### Short problem 1
Pull out each line in the rows below that contains the string "Task".

I've added the second box for about a month. No problem in that. No chilled brood.
I don't want to checkerboard cause I don't have the resources to do it. I just want to open the sides of the brood nest.
It is also my opinion that it's not the right timing yet.

http://www.wunderground.com/history...tml?req_city=NA&req_state=NA&req_statename=NA

I think those 9 weeks before the apple are a bit too much for my area. I live near the mountains and have cold nights and drafts. Anyway I think I can make good decisions looking in the hive and with the help of you guys.

Blooms so far: 

gone
---
hazel nuts
pussy willow


currently
---
salix babylonica,
prunus cerasifera,
prunus spinosa
dandelions

soon to come
---
cherry trees
prunus domestica
apples

Thanks


----------



## MattDavey (Dec 16, 2011)

Based on what you have said, I would leave it no more than 2 weeks for you to start Opening the Sides. The above configuration I've just posted is still Opening the Sides. Alternating/Checkboarding drawn frames with empty frames.

Once those 8 frames of capped brood have emerged they will have plenty of wax makers and a large enough cluster to keep them warm enough in the 2 boxes.

You want them making wax before the Apple trees blossom.


----------



## cristianNiculae (Jul 2, 2013)

Sorry for not having seen your reply Matt.



MattDavey said:


> So all the frames in the bottom box have brood?
> 
> You can move two brood frames up, but put them in the middle and effectively checkerboard the 4 drawn frames. With empty frames on the outside edges, like this:
> 
> ...


All except 2 on the sides wich are filled with nectar and pollen.

Current configuration:

FFFFDHDFFFF
HBBBBBBBBH

I understand that opening the sides means moving up #2 and #9 and putting F or E instead.

### Short problem 2
According to the beekeeping forum thread, which blooms are listed as soon to come?

### Rows
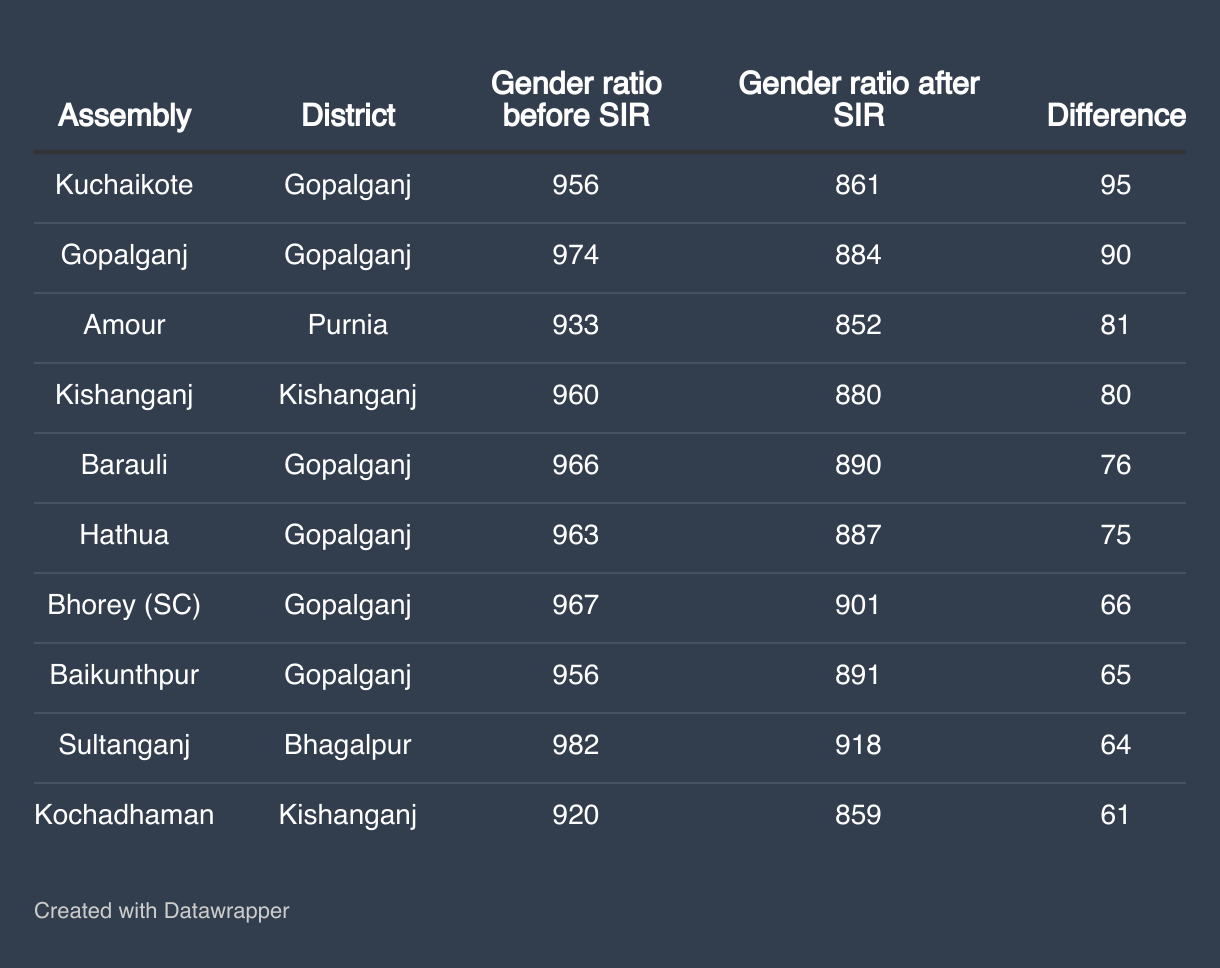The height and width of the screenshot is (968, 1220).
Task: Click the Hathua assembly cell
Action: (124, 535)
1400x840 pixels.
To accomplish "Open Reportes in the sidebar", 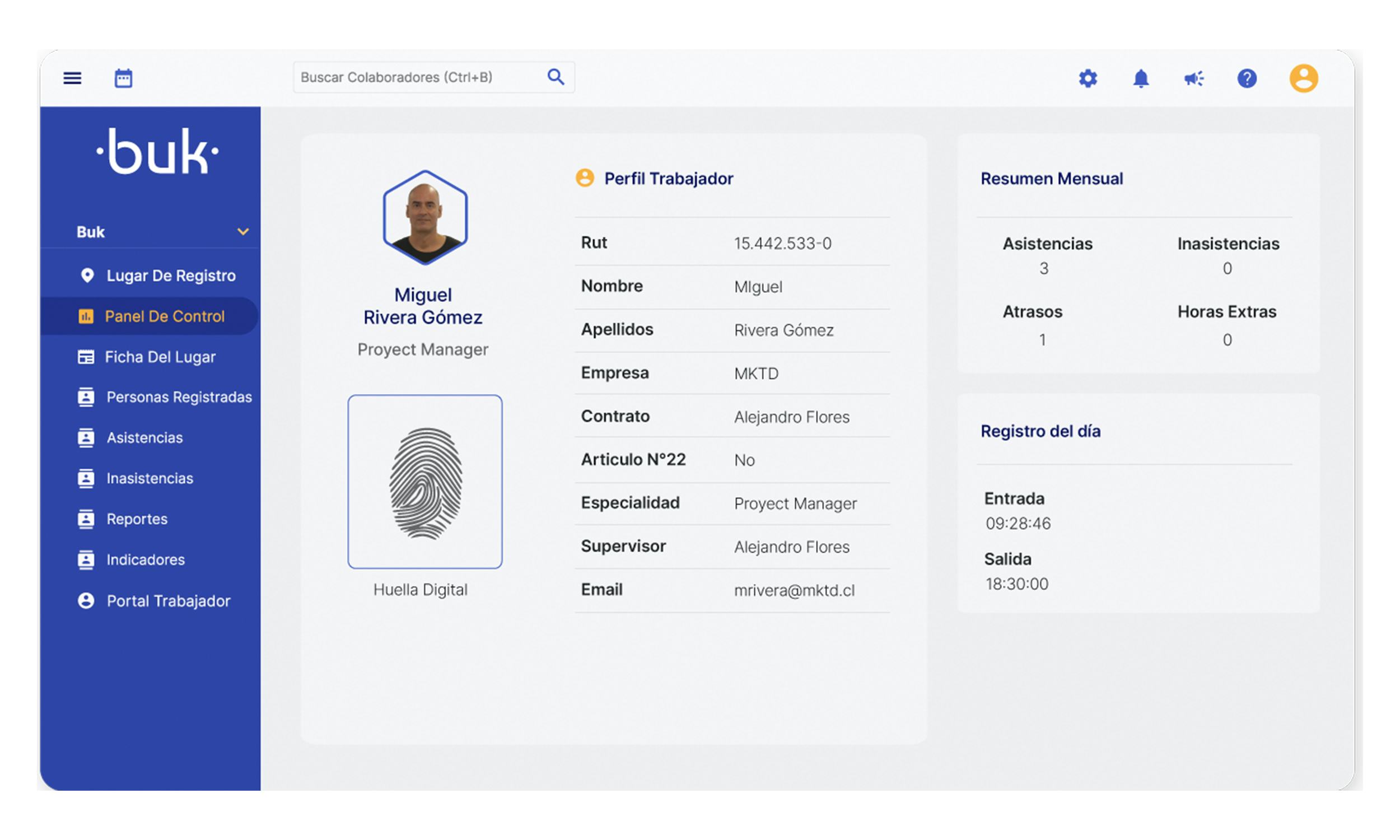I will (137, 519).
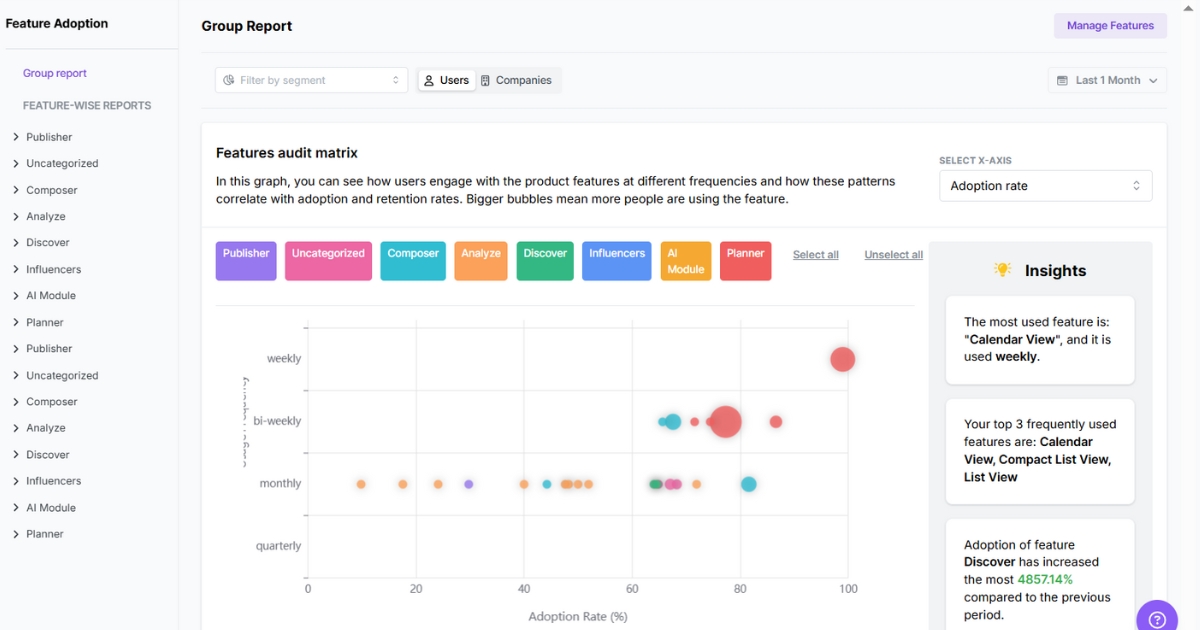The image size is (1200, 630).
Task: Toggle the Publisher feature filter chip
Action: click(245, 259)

* * *

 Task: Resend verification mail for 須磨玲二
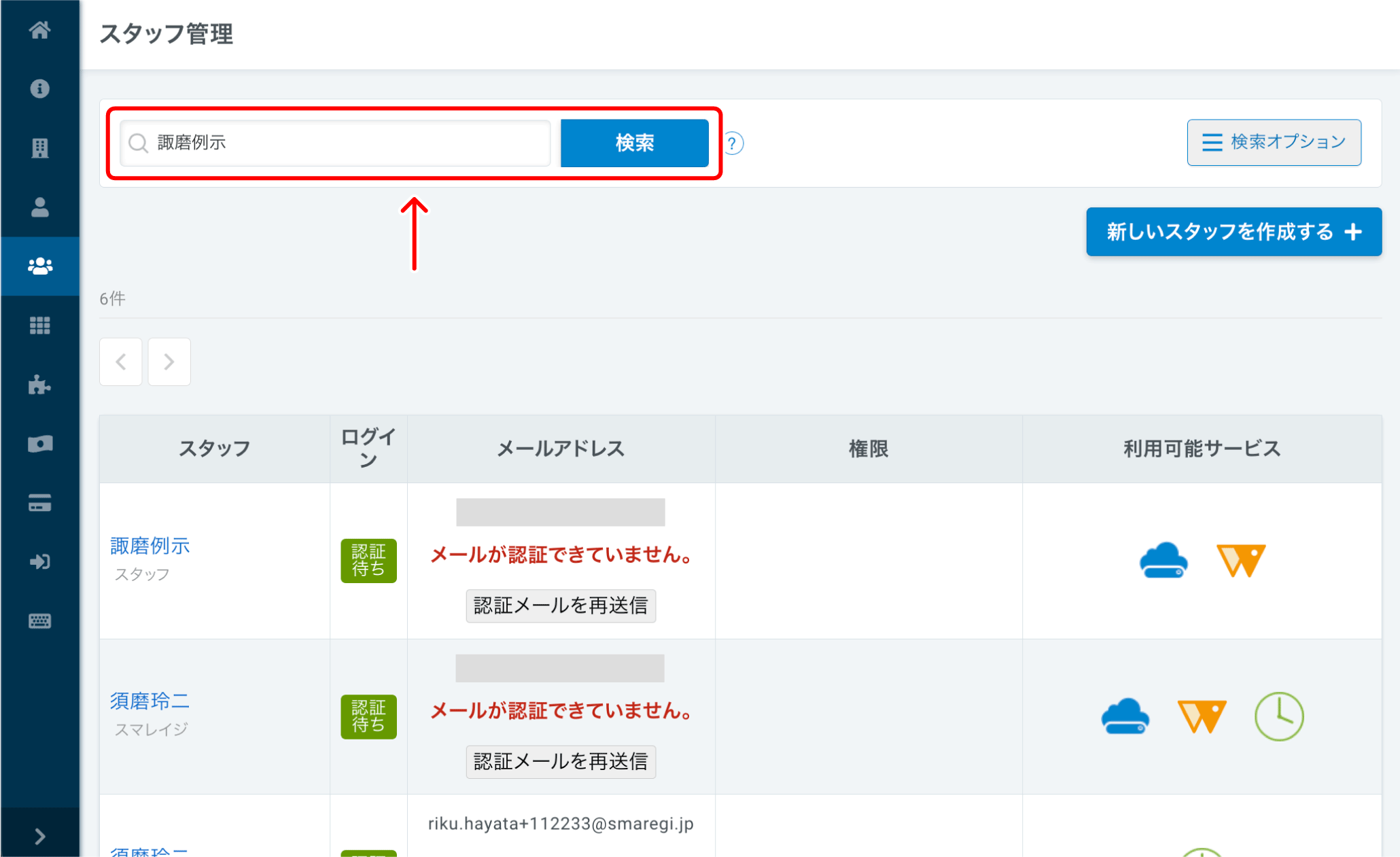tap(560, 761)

### Response 1
Task: Click the Hathua assembly cell
Task: Toggle the Publisher feature filter chip
 Task: Resend verification mail for 須磨玲二

### Response 2
Cherry trees, prunus domestica, and apples.